La Casa Come Specchio di personalità
- Marco Repetto Architetto

- 31 gen
- Tempo di lettura: 2 min

Ho dovuto assistere ad Alessio che fissava l’ennesima maniglia d’ottone ossidato, sentendo il peso di cento porte chiuse alle sue spalle. Cento case, cento planimetrie, cento delusioni che puzzavano di polvere e compromesso. Scegliere la sua casa sembrava impossibile. Il suo passo era diventato pesante, un trascinarsi stanco tra stanze che non gli parlavano, al contrario di decine di gravattoni ben vestiti che strillavano banalità senza odore di persuasione; finché un giorno, nel silenzio della sua frustrazione, inciampò in un’idea: il "Cantiere del Sé".
Non cercava più solo metri quadri, ma una mappatura della propria anima.
Il conflitto non era il mercato immobiliare, ma il divario tra i suoi bisogni tecnici e la sua identità profonda.
Alessio capì di essere un "Architetto del metodo" (un profilo C - Blu del modello DISC).

Per lui, una casa con muri piena di spigoli nella stanza non era un "difetto di progettazione", era una ferita alla sua “necessità di precisione”. La sua bassa Estroversione (scoperta dal modello OCEAN).

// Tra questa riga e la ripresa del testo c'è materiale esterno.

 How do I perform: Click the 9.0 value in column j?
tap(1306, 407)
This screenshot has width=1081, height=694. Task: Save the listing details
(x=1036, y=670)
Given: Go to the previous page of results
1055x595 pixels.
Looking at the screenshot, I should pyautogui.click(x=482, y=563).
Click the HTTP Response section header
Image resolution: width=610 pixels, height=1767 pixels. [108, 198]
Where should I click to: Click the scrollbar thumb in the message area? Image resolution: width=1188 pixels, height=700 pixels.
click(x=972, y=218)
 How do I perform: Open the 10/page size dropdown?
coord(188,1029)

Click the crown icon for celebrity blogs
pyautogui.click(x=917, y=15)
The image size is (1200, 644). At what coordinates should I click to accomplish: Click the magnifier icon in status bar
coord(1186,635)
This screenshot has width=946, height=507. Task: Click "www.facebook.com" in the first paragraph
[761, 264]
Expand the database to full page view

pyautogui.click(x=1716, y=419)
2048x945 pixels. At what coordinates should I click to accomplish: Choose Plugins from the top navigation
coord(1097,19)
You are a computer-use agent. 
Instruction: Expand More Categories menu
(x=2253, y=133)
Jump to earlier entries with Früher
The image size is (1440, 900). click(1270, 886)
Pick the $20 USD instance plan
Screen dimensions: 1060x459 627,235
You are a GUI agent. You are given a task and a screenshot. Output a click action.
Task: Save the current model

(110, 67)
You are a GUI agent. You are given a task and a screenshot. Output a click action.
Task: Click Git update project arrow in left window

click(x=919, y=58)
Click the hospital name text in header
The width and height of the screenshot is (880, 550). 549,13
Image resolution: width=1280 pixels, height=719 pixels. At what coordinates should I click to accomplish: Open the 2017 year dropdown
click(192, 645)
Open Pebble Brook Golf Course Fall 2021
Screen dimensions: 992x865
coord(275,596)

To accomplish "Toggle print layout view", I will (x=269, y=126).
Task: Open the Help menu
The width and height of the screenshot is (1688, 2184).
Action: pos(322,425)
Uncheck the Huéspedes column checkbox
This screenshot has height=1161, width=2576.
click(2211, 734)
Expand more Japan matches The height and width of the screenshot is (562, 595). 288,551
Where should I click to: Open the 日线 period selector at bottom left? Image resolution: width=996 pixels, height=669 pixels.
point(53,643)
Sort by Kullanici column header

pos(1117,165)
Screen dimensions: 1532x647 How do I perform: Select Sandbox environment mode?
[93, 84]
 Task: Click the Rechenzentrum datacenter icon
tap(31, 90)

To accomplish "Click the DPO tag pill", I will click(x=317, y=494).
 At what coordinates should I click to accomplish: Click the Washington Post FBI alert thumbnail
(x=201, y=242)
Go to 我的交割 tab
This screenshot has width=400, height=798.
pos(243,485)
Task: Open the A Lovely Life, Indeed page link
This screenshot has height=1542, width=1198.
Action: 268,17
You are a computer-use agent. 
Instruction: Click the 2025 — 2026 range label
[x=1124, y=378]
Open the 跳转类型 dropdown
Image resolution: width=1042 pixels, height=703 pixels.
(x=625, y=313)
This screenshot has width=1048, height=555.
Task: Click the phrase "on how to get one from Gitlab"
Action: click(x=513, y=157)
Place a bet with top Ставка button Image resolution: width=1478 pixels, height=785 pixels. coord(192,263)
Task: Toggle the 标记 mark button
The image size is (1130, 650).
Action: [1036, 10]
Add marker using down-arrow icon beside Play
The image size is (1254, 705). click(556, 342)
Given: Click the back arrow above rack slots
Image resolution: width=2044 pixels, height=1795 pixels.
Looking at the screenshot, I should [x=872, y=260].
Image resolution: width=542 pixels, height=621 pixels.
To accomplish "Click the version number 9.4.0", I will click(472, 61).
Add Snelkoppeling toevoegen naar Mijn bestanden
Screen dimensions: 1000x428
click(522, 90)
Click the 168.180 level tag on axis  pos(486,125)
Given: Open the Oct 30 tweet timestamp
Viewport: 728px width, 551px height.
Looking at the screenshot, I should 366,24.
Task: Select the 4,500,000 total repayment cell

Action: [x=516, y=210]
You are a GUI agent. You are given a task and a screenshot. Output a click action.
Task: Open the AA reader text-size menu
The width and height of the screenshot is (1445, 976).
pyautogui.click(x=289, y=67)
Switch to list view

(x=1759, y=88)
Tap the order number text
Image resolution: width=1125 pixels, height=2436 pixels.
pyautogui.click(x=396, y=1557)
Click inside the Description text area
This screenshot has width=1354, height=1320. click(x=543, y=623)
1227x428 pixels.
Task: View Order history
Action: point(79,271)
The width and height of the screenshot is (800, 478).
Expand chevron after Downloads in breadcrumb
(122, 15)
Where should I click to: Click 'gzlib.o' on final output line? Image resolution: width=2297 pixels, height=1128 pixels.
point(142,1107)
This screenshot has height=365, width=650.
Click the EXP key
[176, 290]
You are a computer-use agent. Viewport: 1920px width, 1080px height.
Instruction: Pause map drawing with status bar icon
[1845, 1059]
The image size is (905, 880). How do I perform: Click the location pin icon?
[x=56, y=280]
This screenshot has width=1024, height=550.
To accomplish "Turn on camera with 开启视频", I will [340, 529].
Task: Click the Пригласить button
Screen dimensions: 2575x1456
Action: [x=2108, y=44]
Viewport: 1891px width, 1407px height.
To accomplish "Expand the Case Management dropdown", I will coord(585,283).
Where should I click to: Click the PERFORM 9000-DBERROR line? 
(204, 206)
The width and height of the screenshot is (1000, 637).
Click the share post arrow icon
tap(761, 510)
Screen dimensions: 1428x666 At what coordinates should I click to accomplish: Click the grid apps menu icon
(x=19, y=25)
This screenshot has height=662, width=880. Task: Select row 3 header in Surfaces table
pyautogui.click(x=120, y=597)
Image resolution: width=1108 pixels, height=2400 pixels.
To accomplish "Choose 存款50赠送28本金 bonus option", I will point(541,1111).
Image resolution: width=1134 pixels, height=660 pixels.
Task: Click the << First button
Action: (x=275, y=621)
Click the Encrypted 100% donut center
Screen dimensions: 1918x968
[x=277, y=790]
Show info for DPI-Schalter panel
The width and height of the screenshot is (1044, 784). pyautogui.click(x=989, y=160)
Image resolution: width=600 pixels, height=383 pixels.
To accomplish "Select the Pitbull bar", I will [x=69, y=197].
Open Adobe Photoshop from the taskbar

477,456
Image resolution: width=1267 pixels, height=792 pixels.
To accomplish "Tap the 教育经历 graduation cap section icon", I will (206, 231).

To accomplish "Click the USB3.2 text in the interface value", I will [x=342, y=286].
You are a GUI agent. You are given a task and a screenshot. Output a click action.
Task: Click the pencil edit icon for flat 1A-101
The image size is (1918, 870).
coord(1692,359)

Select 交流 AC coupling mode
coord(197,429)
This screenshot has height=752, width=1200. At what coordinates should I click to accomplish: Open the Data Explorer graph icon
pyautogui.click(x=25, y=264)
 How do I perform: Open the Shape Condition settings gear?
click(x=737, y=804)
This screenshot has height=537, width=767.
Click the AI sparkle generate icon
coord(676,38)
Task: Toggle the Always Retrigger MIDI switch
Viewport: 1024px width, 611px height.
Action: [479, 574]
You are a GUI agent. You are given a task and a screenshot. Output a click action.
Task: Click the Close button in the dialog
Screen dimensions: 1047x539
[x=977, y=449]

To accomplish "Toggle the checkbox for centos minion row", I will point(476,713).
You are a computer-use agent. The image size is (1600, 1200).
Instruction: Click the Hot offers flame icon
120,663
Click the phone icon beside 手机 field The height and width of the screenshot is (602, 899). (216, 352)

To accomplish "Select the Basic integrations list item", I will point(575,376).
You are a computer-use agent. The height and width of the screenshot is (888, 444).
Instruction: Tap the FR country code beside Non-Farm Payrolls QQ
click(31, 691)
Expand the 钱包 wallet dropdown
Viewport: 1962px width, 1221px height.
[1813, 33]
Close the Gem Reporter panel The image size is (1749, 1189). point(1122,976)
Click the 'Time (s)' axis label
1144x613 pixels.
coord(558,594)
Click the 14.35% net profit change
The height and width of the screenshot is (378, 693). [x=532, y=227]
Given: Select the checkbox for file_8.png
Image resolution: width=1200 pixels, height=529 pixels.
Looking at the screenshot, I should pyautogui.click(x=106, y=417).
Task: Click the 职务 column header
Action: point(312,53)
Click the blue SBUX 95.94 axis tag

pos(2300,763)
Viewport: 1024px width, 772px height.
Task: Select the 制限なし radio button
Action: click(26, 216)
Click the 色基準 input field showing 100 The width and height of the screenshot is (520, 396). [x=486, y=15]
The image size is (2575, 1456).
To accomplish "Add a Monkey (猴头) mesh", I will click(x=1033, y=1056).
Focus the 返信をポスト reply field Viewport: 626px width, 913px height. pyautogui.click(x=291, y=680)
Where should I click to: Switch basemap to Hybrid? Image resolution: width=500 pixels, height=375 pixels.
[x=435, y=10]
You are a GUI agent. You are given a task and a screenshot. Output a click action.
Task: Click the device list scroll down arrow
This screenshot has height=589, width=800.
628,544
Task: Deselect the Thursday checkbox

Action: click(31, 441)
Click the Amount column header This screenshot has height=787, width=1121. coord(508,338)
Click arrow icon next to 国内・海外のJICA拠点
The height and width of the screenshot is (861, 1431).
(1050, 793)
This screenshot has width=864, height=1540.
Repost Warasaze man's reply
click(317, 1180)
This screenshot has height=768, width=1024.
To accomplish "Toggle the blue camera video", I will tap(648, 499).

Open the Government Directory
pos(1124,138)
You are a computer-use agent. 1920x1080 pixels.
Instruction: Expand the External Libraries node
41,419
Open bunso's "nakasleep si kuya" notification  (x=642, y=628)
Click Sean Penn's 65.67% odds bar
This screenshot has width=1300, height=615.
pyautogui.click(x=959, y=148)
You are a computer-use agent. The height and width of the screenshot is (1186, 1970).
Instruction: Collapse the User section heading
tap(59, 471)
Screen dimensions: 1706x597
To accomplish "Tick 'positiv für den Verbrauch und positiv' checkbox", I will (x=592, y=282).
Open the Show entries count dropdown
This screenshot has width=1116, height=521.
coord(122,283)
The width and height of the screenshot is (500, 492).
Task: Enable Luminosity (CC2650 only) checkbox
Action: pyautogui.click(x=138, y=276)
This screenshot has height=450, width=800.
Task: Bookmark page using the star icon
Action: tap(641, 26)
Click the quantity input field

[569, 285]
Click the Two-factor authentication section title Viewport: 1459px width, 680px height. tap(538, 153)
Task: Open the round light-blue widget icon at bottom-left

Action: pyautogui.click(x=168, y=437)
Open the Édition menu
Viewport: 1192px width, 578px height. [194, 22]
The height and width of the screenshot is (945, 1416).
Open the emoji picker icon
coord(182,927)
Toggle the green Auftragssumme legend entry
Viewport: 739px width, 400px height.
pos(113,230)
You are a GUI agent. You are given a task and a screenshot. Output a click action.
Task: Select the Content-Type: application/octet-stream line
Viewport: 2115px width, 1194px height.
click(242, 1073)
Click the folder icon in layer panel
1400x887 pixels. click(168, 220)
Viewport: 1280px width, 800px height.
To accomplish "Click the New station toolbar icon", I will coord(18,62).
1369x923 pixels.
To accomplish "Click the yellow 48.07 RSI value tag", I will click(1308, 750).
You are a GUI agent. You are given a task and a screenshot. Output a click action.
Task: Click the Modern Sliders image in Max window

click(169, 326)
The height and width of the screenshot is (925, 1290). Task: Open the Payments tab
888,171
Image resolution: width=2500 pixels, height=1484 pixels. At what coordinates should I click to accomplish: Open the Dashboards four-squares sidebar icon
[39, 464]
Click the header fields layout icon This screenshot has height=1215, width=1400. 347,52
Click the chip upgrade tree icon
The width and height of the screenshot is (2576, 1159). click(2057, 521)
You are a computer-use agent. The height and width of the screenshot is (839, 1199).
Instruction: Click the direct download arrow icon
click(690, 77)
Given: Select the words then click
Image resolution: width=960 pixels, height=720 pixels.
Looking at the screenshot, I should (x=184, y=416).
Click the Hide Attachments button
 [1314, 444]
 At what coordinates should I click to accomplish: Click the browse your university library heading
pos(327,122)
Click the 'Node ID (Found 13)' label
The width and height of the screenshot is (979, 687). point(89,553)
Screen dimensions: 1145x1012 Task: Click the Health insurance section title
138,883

La sua personalità gli urlava che quel loft open-space tanto lodato dall'agente sarebbe stato una prigione di rumori, non un rifugio.
Lui era il "Saggio";

L'archetipo che cerca la verità nel silenzio, non il "Burlone" che cerca il palcoscenico.
La svolta arrivò con la visita numero centouno. Non era la casa più grande, ma era quella che risuonava. Entrando, non vide solo una cucina, ma un angolo di luce perfetto per le sue ricette solitarie. Sentì il fresco del marmo sotto le dita, una sensazione di ordine che placava la sua Coscienziosità. Scelse non perché "serviva", ma perché quella casa era lo specchio della sua architettura interiore. Alessio non aveva solo comprato quattro mura; aveva finalmente trovato il luogo dove il suo "Saggio" poteva finalmente posare il libro e sentirsi, per la prima volta, a casa.